Referring to fig. 1, the present application further provides a course signal processing system, as shown in fig. 1, which includes an aircraft 100 and a course 200. The course 200 is disposed on the central extension of the runway beyond the end of the runway, and emits the course signal of a fan beam at a specific angle perpendicular to the plane of the runway, thereby establishing a virtual path pointing from the runway to the air. The aircraft 100 comprises a signal receiving unit, an inertial measurement unit and a satellite positioning unit. When the aircraft 100 approaches, the course signal from the course 200 is received by the signal receiving unit, and the course deviation of the aircraft is determined according to the receiving result of the signal receiving unit, and is recorded as the received course deviation. In addition, the aircraft 100 acquires inertial measurement data of the aircraft 100 from the inertial measurement unit, acquires satellite positioning data of the aircraft 100 from the satellite positioning unit, and determines a course deviation of the aircraft 100 based on the acquired inertial measurement data and the satellite positioning data, and records the course deviation as a measured course deviation. Finally, the aircraft 100 receives the course deviation and the measured course deviation in combination, determines a target course deviation for the aircraft 100, and uses the target course deviation for automatic landing.

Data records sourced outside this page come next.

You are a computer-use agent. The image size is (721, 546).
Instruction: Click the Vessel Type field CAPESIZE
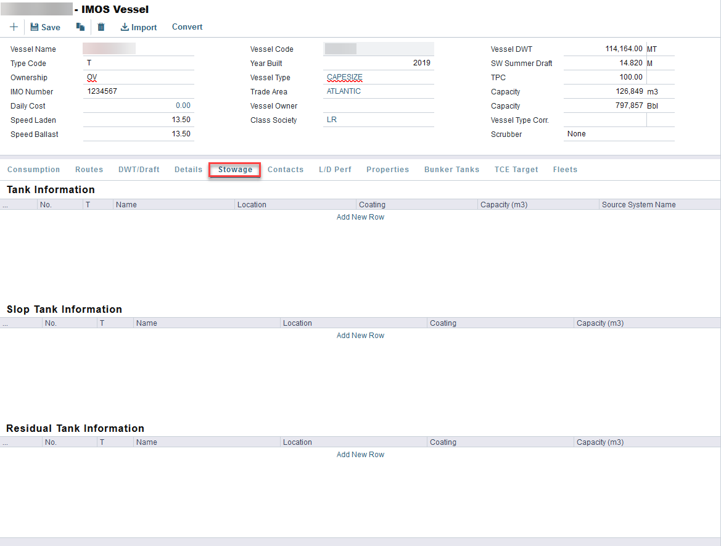378,77
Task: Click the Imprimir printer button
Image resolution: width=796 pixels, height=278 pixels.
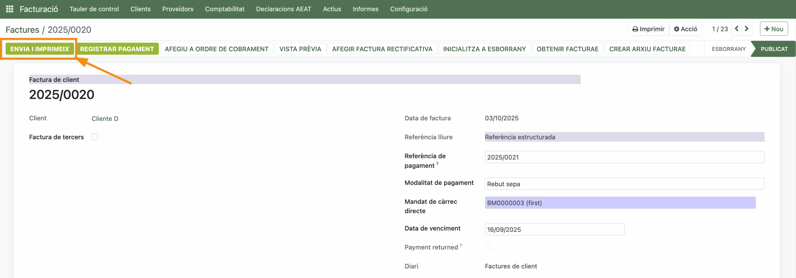Action: pyautogui.click(x=648, y=29)
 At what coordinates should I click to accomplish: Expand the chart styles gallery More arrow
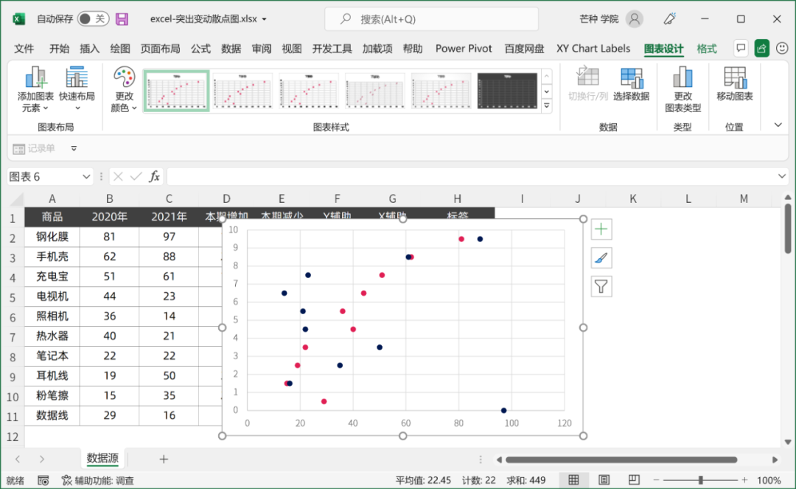click(546, 106)
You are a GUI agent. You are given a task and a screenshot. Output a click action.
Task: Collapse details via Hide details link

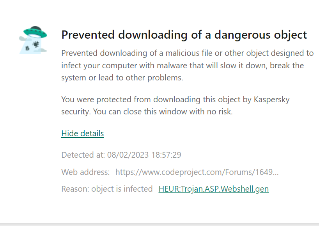(x=83, y=133)
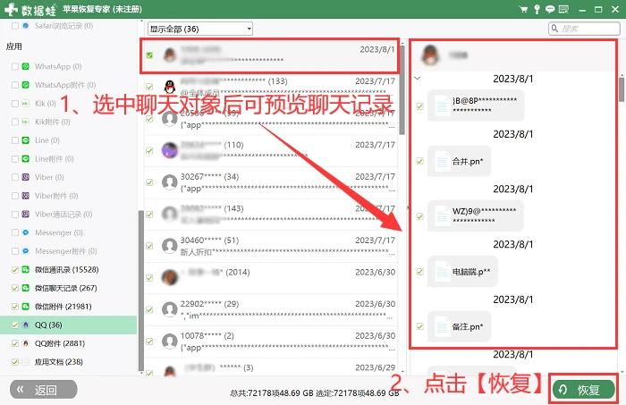Click the menu list icon in title bar
This screenshot has height=405, width=626.
coord(563,9)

It should be noted that, the schematic view of the scenario of the course signal processing system shown in fig. 1 is only an example, and the course signal processing system and the scenario described in the embodiments of the present application are for more clearly describing the technical solutions of the embodiments of the present application, and do not constitute a limitation on the technical solutions provided by the embodiments of the present application, and those skilled in the art can know that, with the evolution of the course signal processing system and the appearance of a new service scenario, the technical solutions provided by the embodiments of the present application are equally applicable to similar technical problems.

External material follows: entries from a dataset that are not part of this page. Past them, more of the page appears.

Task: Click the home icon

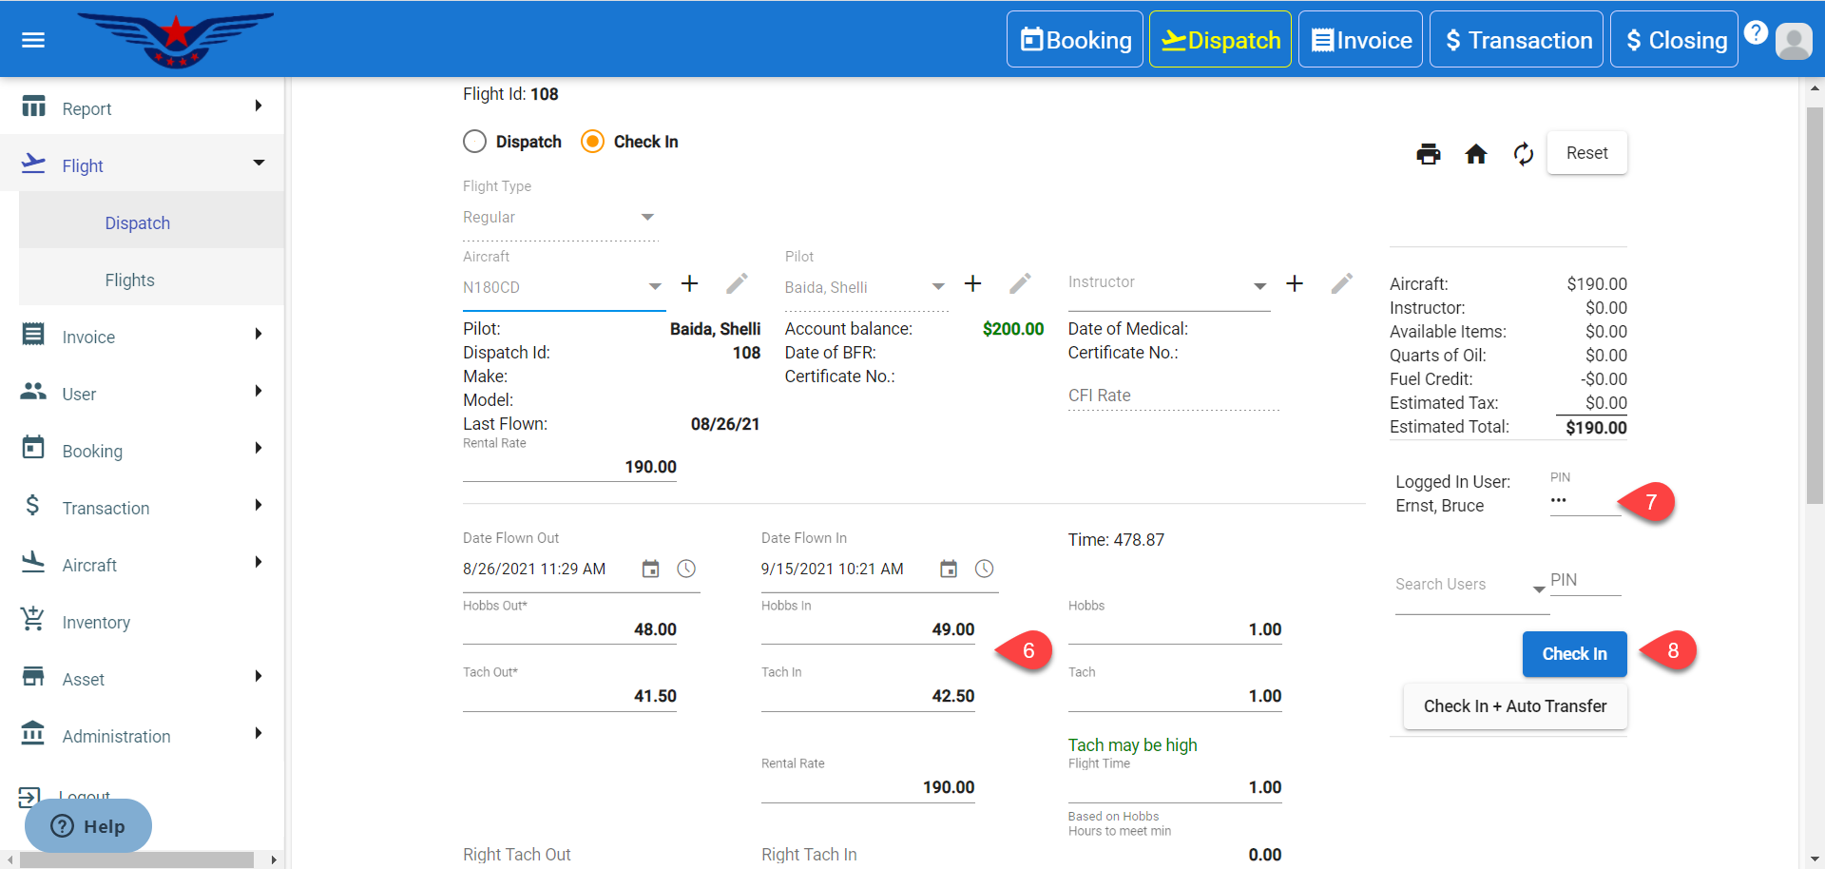Action: point(1475,154)
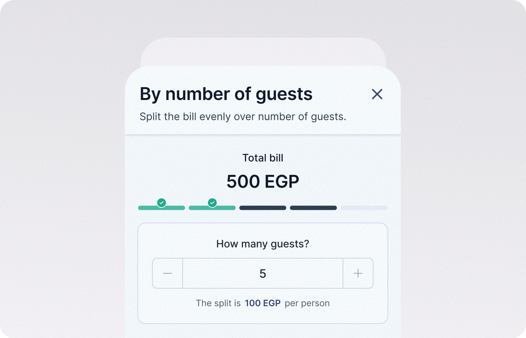Click the 100 EGP split amount
The width and height of the screenshot is (526, 338).
263,303
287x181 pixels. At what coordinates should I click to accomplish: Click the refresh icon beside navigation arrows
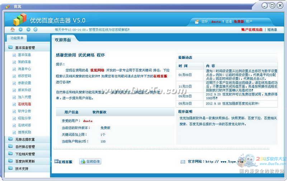[x=36, y=29]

Referring to fig. 2, fig. 2 is a schematic flow chart of a course signal processing method provided in an embodiment of the present application, where the course signal processing method is applied to an aircraft, and the aircraft includes a signal receiving unit, an inertia measuring unit and a satellite positioning unit, and the flow chart may be as follows:

in S310, a course signal from the course is received by the signal receiving unit, and a received course deviation of the aircraft is determined according to the reception result of the signal receiving unit.

It should be noted that the aircraft mentioned in this application may be any aircraft employing an instrument landing system, for example, the aircraft may be a large civil passenger aircraft. The aircraft is configured with a signal receiving unit configured to receive a heading channel signal transmitted by a heading station (also known as a heading beacon, locator, runway location beacon, etc.).

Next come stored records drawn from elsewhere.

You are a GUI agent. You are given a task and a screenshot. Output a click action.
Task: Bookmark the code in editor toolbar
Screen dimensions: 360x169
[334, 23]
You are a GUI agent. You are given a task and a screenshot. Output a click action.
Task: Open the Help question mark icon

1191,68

In this embodiment, when the aircraft enters the coverage area of the course signal emitted by the course, the aircraft may receive the course signal from the course through the signal receiving unit, and determine the course deviation of the aircraft according to the receiving result of the signal receiving unit, and record the determined course deviation as the received course deviation.

For example, the course signal emitted by the course station includes two radiation lobes intersecting horizontally along the centerline plane of the runway, the lobe on the left side of the runway being modulated with a 90HZ low frequency signal, and the lobe on the right side of the runway being modulated with a 150HZ low frequency signal, such that the 90HZ and 150HZ modulated signal levels (amplitudes) of the signal on the centerline of the runway are equal, while the two sides of the runway are unequal, the difference varying with the magnitude of the offset. Accordingly, the aircraft may determine the received heading channel bias of the aircraft based on the received levels of the 90HZ and 150HZ modulated signals received by the signal receiving unit.

In S320, inertial measurement data of the aircraft is acquired from the inertial measurement unit, and satellite positioning data of the aircraft is acquired from the satellite positioning unit.

It should be noted that the inertial measurement unit may be composed of an acceleration sensor and an angular velocity sensor. For example, an inertial measurement unit of an aircraft configuration may include a tri-axial acceleration sensor configured to measure acceleration data of the aircraft in three spatial directions and a tri-axial angular velocity sensor configured to measure angular velocity data of the aircraft in three spatial directions. The satellite positioning unit may be a satellite positioning unit adapted to any global navigation satellite system, including but not limited to the global positioning system (Global Positioning System, GPS), GLONASS (Global Navigation Satellite System, GLONASS), galileo satellite navigation system, beidou satellite navigation system, etc.

In this embodiment, the aircraft multiplexes inertial measurement data of the inertial measurement unit and satellite positioning data of the satellite positioning unit in addition to their use for navigation in landing control of the aircraft. The aircraft acquires inertial measurement data of the aircraft from the inertial measurement unit and acquires satellite positioning data of the aircraft from the satellite positioning unit for subsequent processing.

In S330, a measured course bias of the aircraft is determined from the inertial measurement data and the satellite positioning data.

As described above, after the aircraft acquires the inertial measurement data of the aircraft from the inertial measurement unit and acquires the satellite positioning data of the aircraft from the satellite positioning unit, a new course deviation different from the above received course deviation is determined according to the configured course deviation determination policy, and is recorded as the measured course deviation. The configuration of the course deviation determination strategy is not particularly limited herein, and may be configured by those skilled in the art according to actual needs.

It should be noted that, the inertial measurement data is high frequency data, which can generate an integral error, and the satellite positioning data is low frequency data, which can correct the integral error.

At S340, a target course bias for the aircraft is determined based on the received course bias and the measured course bias.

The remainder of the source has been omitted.